Customers in the private sector include Fortune 500 companies in financial services, insurance, healthcare, defence industry, auditing and consulting, and retail. Enterprise networks are no longer enclaves to guard; interdependencies with cloud service providers, credentialed vendors, employees’ devices, and more create porous perimeters that can only be defended with a whole-of-internet approach. David Dorman, technology investor and former CEO of AT&T, affirms that “Qadium’s Expander software is the only enterprise product that monitors the entire device layer of the internet for customer weaknesses.”
Qadium’s co-founders met while working as consultants at DARPA, the Pentagon’s research agency, and won over $10 million in multi-year DoD contracts to begin development of its internet sensing and data analysis prototypes.

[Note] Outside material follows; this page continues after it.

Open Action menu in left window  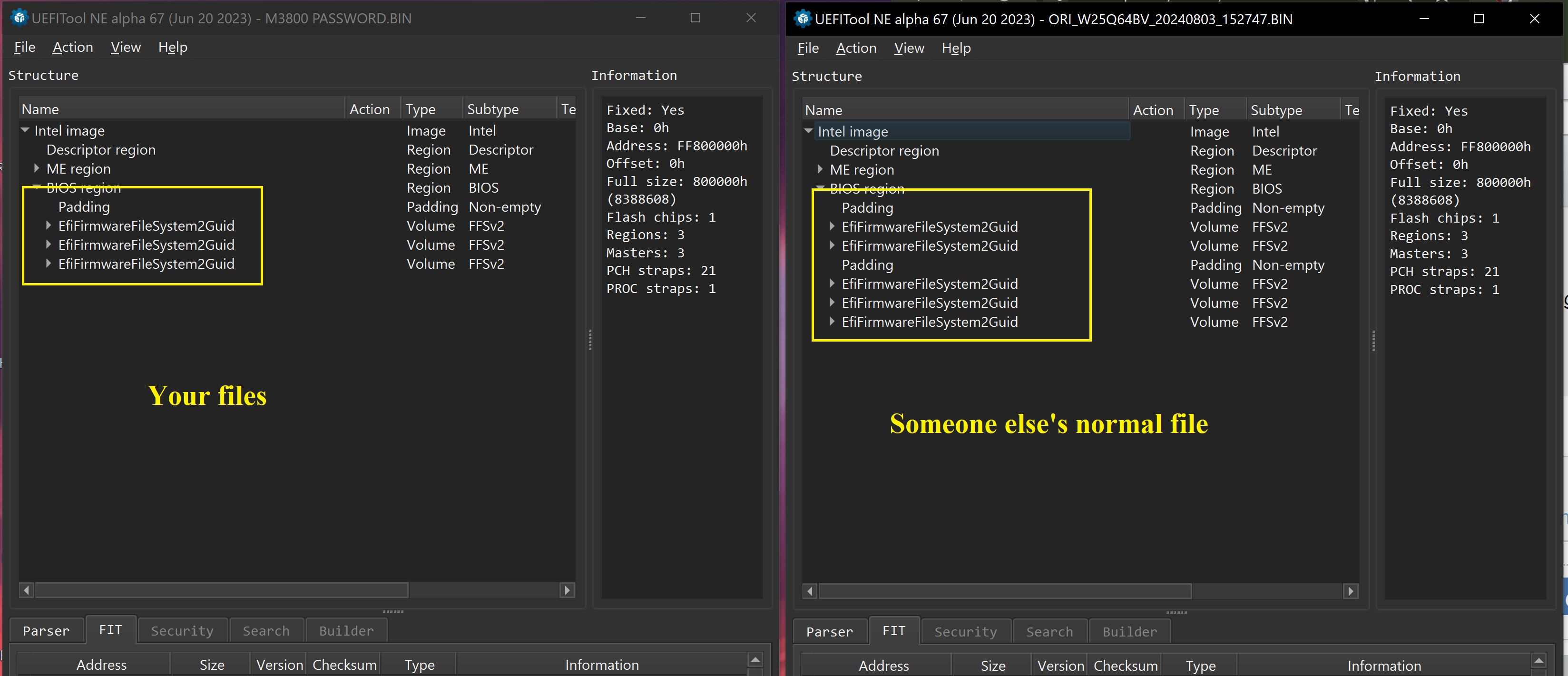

Qadium has since begun operational transitions to military services, including US Cyber Command. “All of Qadium’s government work is defensive in nature,” said Junio. “We have very strict protocols in place to ensure that we never participate in offensive cyber warfare by any government, including the US.”
The team is largely recruited out of algorithms research groups at Stanford, Caltech, and MIT, and software engineers with top-of-industry experience.
“The secret to how Qadium solved technology problems that no one else could,” says Shaun Maguire, co-founder and chairman, “it is in its people. Only an interdisciplinary group of top minds could have built an end-to-end system of this scope and complexity while delivering profound new insights to the world’s most demanding customers.”
Qadium previously raised $6 million in a seed round that closed in summer 2015. The seed round was led by Founders Fund (Peter Thiel), joined by OATV (Mark Jacobsen), Susa Ventures (Seth Berman), and a group of angel investors. The company intends to spend the money on scaling its core business, including improving its global sensing to continually increase the rate at which customers receive alerts to relevant changes.